FriendFeed enables you to keep up-to-date on the web pages, photos, videos and music that your friends and family are sharing. It offers a unique way to discover and discuss information among friends

The life sciences community has picked up on this great website like wildfire. A recently created room called The Life Scientists grew in a very short period (a week?) from just a few active online colleagues to a whooping 100+ users.

FriendFeed rooms offer a way to share on-topic content and further discussion via comments. Commenting can be done on any shared items (yours or others). This has proven to be useful for rapid input and idea sharing amongst the room’s users.

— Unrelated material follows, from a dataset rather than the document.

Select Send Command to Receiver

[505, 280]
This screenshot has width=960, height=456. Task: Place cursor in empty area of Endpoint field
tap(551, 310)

Amongst the 100+ users of the Life Scientists room, both Cameron from Science in the Open and Pedro from Public Rambling have found FriendFeed to be useful and explain why it works. Both great reads.

This is the sort of tool that can very rapidly connect researchers, in ways that Twitter or Facebook do not. Not only can links be put up rapidly but comments are there very fast. It allows one to ask questions, post answers. It is a lot like how the Bionet newsgroup, which you can still access, used to be back in the old days (i.e. 1993-95) when Usenet ruled the Internet.

This is the online equivalent of the water cooler where you can run into someone and strike up a conversation that could lead to innovative thinking. Only instead of two people having to occupy the same space at the same time, this approach decouples both, permitting a much wider circle of people to be involved.